Mit der Revision rügt der Kläger unrichtige Anwendung des bestehenden Rechts. Er ist der Auffassung, daß die Wertfortschreibung des Einheitswerts seines landwirtschaftlichen Betriebs auf den 1. Januar 1964 keine bindende Wirkung für die vermögensteuerliche Frage habe, ob am 1. Januar 1964 noch eine Sachleistungsverpflichtung bestanden habe. Diese Frage sei vielmehr bei der Vermögensteuerveranlagung selbständig zu prüfen. Sie sei zu bejahen; denn am 1. Januar 1964 sei das wirtschaftliche Eigentum an den verkauften Teilflächen noch nicht auf die Erwerber übergegangen gewesen.
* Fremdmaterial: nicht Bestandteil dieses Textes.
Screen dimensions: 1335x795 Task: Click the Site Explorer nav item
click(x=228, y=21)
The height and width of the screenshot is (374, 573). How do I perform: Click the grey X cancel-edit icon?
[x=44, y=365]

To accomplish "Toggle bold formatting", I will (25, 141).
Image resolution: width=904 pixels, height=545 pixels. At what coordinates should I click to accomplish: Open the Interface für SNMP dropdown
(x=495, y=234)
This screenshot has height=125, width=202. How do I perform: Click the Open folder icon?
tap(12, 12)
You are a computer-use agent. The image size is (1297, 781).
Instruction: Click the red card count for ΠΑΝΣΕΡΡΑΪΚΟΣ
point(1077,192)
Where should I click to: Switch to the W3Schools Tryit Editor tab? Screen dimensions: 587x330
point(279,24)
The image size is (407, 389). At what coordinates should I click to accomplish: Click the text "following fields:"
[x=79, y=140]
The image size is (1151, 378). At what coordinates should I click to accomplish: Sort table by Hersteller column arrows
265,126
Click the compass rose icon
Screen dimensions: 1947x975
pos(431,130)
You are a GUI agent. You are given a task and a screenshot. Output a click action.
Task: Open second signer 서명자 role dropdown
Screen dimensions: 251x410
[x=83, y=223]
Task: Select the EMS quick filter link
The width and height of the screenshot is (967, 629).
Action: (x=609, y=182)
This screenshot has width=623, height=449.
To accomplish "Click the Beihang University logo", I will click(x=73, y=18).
Das sei aber Voraussetzung für den Wegfall der Sachleistungsverpflichtungen. Den gemeinen Wert des Sachleistungsanspruchs aus dem Erwerb des Landguts habe das FG aus einem einzigen Verkauf abgeleitet, ohne zu prüfen, ob der gezahlte Kaufpreis derjenige sei, der im gewöhnlichen Geschäftsverkehr nach der Beschaffenheit des Grundstücks bei einer Veräußerung zu erzielen gewesen wäre. Das sei aber gerade nicht der Fall. Der Kläger habe einen Überpreis gezahlt, weil er aus persönlichen und landwirtschaftlichen Gründen in der Nähe der Großstadt habe bleiben wollen. Spekulative Zwecke habe er entgegen der Auffassung des FG nicht verfolgt.
Entscheidungsgründe
Aus den Gründen:
Die Revision ist nicht begründet.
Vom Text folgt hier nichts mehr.